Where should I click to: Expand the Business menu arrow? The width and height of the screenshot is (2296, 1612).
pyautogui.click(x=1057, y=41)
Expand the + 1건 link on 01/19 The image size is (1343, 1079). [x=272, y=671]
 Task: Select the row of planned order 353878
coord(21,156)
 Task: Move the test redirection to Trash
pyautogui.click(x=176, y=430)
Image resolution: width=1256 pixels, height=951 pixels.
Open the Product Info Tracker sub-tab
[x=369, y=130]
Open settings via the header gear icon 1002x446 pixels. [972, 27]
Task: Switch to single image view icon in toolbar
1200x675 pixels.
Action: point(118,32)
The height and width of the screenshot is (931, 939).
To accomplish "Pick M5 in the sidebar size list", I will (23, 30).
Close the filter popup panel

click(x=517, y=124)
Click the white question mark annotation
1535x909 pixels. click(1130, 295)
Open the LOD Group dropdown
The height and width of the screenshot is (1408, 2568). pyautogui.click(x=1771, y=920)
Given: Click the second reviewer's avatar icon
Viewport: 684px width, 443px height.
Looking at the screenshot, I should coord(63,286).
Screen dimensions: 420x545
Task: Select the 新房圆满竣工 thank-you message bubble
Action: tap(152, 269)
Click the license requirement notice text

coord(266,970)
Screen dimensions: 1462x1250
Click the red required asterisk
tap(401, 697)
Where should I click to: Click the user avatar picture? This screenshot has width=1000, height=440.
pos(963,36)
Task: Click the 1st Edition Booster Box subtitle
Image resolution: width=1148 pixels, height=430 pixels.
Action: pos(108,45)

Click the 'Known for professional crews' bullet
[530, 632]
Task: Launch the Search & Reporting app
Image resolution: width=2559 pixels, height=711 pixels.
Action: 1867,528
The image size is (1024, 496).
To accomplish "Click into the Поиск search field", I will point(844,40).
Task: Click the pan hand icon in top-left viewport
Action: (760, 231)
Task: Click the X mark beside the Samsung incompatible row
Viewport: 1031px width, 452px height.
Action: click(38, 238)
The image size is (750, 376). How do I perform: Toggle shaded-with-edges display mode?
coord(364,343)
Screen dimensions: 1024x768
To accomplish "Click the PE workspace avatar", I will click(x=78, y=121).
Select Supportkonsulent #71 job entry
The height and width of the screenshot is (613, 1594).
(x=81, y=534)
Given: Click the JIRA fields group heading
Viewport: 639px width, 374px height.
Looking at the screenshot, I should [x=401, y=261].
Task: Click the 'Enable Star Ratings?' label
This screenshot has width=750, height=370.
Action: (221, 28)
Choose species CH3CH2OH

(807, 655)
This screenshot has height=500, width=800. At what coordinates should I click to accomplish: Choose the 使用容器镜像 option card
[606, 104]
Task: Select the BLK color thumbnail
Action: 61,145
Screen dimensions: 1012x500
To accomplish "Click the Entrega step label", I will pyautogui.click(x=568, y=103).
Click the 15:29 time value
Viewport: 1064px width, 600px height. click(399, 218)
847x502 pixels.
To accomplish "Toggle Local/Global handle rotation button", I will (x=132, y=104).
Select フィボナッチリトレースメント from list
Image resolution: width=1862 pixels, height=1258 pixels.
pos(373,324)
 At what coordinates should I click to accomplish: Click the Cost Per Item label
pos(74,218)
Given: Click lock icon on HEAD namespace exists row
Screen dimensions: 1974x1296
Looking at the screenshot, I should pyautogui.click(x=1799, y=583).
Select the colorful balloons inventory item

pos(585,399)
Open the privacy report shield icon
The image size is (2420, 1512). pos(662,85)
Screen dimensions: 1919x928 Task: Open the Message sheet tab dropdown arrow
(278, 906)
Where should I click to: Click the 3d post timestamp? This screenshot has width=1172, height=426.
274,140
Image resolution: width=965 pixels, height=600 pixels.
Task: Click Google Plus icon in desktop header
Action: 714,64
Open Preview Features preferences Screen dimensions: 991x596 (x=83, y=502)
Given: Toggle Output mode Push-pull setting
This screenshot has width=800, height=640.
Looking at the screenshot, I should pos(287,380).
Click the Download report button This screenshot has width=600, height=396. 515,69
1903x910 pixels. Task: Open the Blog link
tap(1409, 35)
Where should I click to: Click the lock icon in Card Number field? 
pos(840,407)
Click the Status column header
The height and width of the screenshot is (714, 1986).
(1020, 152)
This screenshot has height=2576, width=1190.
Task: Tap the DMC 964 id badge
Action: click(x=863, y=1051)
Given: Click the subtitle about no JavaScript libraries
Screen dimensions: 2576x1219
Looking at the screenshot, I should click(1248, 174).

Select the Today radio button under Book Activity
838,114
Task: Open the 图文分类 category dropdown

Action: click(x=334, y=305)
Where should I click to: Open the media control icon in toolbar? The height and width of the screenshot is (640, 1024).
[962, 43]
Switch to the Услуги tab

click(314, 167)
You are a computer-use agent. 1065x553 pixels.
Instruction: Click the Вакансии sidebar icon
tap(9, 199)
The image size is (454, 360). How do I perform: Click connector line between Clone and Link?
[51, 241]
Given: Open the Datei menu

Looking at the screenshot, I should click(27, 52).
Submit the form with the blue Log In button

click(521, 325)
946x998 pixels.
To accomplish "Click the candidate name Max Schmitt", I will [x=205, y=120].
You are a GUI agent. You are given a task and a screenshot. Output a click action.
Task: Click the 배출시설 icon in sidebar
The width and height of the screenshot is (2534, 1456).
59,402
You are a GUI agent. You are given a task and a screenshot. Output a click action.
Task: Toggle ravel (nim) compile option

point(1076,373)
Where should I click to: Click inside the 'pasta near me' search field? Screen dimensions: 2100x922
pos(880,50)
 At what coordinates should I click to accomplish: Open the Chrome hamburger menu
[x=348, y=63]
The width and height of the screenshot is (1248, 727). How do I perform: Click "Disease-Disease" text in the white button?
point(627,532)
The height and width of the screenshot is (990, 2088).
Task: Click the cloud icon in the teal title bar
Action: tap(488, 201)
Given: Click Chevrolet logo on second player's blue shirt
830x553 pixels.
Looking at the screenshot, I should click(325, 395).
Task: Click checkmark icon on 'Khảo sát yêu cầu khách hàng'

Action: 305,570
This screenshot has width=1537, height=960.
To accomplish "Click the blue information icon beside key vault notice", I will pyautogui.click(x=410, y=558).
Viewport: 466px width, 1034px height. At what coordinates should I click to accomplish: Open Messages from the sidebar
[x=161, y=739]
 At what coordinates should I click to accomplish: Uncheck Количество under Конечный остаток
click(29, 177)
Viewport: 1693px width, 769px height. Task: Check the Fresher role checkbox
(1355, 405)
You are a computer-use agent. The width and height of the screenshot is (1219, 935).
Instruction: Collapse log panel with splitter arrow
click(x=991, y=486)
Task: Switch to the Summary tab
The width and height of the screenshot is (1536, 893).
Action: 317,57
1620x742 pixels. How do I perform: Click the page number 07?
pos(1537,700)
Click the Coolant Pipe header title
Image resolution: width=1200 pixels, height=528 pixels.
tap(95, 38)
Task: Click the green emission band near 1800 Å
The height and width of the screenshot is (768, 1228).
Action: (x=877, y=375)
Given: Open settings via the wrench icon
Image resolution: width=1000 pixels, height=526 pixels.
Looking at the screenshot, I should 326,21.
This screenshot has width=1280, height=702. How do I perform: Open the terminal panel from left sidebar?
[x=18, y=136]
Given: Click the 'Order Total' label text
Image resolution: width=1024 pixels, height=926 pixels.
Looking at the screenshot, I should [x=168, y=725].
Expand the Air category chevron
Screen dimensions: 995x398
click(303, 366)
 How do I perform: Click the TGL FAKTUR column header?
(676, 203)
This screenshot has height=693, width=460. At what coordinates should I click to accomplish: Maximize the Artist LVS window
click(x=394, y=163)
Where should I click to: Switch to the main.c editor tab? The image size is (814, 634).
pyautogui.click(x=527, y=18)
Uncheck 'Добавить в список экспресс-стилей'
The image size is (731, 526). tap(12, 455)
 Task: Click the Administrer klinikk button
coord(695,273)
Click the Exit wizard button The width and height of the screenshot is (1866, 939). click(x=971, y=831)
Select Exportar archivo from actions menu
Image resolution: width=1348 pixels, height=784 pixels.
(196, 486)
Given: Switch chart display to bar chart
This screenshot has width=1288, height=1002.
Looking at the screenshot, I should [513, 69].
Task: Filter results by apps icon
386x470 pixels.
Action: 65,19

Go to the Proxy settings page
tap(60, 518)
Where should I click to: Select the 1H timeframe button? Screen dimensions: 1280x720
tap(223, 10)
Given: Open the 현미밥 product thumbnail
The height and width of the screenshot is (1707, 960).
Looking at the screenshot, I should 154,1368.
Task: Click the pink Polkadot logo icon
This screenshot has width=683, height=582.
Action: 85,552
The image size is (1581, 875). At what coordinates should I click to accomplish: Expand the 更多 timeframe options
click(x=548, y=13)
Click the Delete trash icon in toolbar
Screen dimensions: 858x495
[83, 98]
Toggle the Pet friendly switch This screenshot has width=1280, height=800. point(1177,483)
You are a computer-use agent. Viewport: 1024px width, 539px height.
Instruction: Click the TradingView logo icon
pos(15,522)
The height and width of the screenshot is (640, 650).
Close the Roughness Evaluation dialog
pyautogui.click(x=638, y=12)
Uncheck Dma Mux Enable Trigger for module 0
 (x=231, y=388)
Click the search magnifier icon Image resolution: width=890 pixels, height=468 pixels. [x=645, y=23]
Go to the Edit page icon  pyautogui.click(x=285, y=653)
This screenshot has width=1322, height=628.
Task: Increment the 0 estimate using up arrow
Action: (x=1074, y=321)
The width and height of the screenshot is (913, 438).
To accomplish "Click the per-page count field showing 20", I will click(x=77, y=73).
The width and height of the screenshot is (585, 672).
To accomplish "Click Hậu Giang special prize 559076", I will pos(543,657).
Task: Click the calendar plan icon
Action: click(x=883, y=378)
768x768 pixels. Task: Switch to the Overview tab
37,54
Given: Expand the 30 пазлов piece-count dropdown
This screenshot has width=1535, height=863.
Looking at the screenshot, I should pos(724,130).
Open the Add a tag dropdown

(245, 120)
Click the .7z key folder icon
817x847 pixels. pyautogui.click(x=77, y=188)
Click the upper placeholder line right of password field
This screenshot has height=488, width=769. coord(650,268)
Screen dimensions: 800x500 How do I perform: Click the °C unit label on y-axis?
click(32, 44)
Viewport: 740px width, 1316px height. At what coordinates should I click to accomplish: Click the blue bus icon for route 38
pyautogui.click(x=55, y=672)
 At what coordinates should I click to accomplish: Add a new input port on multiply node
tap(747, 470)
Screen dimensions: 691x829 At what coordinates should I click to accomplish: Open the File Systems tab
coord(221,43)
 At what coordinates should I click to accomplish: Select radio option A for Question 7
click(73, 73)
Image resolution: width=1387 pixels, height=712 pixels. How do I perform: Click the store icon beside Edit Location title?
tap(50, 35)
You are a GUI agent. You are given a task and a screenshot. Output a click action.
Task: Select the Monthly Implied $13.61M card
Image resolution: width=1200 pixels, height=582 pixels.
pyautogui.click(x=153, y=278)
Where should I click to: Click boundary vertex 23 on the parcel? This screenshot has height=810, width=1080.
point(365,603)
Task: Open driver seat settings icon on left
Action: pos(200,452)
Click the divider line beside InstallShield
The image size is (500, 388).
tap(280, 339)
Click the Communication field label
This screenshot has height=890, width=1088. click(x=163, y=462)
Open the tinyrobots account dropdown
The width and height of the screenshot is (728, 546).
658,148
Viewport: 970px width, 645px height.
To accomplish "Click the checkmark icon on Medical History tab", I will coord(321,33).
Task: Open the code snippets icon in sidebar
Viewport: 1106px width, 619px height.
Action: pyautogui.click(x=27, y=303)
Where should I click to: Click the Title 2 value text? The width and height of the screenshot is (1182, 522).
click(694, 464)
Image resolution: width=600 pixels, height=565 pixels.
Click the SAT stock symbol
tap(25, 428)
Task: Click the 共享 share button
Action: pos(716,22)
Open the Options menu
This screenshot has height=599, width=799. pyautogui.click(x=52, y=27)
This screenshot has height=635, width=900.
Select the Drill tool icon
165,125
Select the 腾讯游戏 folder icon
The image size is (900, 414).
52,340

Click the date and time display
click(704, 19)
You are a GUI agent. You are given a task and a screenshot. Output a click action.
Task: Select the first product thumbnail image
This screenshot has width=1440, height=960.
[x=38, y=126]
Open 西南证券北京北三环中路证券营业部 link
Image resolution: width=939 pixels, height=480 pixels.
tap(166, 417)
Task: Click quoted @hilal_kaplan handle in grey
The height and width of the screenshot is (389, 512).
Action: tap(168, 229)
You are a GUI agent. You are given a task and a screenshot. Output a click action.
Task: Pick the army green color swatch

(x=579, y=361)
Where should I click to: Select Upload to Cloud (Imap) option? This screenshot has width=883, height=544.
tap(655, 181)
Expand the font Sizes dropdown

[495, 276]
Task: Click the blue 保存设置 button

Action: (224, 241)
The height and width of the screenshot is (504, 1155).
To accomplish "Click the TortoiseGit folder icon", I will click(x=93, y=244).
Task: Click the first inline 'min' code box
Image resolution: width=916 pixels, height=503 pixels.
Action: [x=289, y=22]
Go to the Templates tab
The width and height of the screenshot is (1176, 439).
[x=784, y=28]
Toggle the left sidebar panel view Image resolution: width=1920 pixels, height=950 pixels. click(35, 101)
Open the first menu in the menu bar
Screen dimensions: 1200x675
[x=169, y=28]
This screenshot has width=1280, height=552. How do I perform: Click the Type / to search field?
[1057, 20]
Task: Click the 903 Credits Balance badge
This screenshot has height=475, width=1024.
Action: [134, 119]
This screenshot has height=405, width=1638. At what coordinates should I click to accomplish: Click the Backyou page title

::::

■ Problem ■
Among the lines above, count those containing the string "code"; please give the count alone.

■ Exercise result ■
2